**Task goal:**
Once you reach the line that holds "The width and height of the screenshot is (958, 720)." in the listing below, output it and every line after it through the line that holds "Enable the Binance checkbox", word for word.

++++ Listed entries

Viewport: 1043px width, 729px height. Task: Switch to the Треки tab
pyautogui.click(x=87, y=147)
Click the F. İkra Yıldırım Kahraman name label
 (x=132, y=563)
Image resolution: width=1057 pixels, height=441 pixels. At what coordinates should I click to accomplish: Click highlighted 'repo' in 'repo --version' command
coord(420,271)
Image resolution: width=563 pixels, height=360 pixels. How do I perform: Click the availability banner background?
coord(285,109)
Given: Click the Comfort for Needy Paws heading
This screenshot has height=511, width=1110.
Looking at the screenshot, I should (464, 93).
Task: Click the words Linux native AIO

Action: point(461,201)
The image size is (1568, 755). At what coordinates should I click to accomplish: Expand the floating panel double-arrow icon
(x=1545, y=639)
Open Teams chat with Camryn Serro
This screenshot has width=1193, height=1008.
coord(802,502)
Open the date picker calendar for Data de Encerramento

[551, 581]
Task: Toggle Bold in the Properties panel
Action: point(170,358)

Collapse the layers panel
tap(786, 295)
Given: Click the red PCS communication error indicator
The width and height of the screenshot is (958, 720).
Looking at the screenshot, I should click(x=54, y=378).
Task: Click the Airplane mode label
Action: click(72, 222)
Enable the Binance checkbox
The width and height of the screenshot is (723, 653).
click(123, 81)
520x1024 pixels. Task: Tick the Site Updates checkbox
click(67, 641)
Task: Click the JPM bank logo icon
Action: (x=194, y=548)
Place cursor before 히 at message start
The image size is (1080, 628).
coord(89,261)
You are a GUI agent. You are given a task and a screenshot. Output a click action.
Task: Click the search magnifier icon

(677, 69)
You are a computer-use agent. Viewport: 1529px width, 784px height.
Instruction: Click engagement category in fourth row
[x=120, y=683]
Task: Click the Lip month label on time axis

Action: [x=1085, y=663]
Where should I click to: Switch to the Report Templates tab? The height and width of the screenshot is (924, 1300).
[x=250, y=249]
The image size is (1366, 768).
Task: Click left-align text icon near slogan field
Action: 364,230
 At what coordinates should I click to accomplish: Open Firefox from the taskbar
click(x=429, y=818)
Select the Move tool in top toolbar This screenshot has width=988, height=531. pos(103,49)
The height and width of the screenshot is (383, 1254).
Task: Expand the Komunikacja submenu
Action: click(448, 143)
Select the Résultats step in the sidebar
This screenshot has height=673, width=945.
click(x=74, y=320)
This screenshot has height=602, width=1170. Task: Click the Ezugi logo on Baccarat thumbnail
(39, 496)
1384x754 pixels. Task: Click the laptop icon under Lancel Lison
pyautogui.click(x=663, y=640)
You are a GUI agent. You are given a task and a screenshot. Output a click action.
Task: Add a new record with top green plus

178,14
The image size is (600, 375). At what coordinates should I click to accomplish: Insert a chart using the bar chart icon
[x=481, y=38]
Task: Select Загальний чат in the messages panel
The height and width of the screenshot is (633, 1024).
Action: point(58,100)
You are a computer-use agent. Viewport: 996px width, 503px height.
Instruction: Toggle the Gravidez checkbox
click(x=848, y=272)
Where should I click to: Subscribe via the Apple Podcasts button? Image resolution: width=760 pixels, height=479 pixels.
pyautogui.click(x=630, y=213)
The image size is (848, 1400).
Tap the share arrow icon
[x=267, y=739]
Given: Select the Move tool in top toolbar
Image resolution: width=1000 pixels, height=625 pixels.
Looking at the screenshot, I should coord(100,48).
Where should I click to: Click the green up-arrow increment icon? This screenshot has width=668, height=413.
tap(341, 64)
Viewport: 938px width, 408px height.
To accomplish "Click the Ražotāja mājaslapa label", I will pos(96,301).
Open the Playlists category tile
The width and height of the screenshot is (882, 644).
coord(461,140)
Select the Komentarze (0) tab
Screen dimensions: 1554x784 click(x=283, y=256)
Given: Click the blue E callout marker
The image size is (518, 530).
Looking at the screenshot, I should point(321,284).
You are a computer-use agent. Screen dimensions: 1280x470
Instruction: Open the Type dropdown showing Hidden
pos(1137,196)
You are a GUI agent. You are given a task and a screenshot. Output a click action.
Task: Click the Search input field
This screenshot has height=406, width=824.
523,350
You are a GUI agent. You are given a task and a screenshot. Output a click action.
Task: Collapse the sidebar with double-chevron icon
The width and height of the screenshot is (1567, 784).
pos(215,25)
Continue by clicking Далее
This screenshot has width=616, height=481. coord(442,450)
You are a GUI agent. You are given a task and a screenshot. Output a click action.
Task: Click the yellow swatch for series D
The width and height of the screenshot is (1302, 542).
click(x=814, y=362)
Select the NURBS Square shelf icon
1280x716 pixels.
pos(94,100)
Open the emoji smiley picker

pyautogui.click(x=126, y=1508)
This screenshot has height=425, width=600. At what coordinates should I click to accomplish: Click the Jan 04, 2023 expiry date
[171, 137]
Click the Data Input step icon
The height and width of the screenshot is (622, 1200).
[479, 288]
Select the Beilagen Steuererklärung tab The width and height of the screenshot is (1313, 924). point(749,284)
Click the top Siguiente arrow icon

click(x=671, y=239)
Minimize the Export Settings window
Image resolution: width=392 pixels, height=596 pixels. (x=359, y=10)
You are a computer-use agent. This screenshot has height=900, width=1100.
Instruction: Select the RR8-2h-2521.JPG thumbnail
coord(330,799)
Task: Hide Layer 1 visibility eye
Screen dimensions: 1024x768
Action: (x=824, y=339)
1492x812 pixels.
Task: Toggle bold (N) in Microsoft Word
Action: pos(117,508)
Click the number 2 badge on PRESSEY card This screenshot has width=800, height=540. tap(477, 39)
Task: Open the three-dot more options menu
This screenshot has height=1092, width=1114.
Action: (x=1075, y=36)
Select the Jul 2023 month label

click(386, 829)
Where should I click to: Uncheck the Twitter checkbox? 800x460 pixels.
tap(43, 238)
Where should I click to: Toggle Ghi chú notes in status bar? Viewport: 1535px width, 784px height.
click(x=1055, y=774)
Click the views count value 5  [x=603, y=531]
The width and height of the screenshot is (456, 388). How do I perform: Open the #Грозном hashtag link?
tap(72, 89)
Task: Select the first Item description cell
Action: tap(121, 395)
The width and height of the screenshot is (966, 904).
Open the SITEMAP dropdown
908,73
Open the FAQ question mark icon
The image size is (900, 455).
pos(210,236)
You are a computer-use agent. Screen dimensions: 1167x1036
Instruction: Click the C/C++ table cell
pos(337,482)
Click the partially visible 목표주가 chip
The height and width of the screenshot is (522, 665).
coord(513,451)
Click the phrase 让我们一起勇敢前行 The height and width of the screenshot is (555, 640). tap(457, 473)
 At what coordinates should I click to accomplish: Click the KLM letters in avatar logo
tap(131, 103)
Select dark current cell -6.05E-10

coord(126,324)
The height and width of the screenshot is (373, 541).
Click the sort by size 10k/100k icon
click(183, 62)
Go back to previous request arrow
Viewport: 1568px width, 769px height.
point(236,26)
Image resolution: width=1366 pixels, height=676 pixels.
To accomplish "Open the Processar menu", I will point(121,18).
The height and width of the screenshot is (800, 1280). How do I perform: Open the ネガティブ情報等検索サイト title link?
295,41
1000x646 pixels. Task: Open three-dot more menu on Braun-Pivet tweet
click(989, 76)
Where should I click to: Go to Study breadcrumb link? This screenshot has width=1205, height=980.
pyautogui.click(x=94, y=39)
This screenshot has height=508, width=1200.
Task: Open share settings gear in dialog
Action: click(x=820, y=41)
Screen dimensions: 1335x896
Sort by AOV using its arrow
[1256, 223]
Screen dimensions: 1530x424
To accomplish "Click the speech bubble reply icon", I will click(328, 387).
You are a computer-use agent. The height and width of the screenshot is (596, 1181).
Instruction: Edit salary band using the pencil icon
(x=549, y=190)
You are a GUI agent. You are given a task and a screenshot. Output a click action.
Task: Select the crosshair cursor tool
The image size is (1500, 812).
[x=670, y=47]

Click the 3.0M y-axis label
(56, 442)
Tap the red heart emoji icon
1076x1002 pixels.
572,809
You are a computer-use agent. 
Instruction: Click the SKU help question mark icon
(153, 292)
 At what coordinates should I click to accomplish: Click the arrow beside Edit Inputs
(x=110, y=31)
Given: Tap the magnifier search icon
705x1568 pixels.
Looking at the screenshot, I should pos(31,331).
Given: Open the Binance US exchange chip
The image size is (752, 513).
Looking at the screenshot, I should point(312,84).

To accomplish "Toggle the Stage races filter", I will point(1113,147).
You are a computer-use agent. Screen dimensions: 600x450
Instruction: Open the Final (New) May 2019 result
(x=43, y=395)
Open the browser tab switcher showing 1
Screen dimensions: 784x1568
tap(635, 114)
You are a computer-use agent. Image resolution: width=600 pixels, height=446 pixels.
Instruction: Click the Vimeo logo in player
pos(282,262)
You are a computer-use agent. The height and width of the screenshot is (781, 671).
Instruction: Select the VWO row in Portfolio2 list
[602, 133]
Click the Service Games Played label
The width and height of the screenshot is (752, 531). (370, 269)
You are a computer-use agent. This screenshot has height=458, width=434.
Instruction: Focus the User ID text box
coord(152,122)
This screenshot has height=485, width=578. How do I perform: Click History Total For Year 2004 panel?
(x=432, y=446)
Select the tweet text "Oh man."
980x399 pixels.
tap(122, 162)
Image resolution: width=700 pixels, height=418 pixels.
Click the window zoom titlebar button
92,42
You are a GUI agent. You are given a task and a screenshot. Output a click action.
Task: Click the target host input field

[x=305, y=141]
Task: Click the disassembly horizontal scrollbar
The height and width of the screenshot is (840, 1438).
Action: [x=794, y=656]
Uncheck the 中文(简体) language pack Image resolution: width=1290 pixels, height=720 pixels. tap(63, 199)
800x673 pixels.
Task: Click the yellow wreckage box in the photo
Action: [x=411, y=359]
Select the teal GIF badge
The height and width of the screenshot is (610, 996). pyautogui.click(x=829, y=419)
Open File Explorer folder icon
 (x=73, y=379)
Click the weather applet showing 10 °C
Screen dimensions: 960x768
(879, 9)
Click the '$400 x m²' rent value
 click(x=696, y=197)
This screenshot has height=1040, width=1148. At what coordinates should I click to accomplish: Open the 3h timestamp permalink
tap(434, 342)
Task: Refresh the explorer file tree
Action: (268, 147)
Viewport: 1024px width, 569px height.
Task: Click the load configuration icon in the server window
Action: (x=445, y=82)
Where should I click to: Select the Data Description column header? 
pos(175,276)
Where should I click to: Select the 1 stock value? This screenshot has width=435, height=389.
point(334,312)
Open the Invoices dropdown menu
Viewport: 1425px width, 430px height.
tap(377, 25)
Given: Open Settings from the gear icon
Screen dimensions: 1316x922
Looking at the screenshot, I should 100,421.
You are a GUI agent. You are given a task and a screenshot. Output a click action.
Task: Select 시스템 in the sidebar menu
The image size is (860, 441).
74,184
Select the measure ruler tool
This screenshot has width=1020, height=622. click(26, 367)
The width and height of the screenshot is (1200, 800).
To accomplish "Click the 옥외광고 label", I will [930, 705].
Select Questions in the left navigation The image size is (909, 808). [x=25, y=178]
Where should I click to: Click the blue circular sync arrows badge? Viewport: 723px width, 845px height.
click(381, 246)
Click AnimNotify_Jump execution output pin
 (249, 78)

++++++++

**Solution:**
The width and height of the screenshot is (958, 720).
Looking at the screenshot, I should click(x=54, y=378).
Task: Click the Airplane mode label
Action: click(72, 222)
Enable the Binance checkbox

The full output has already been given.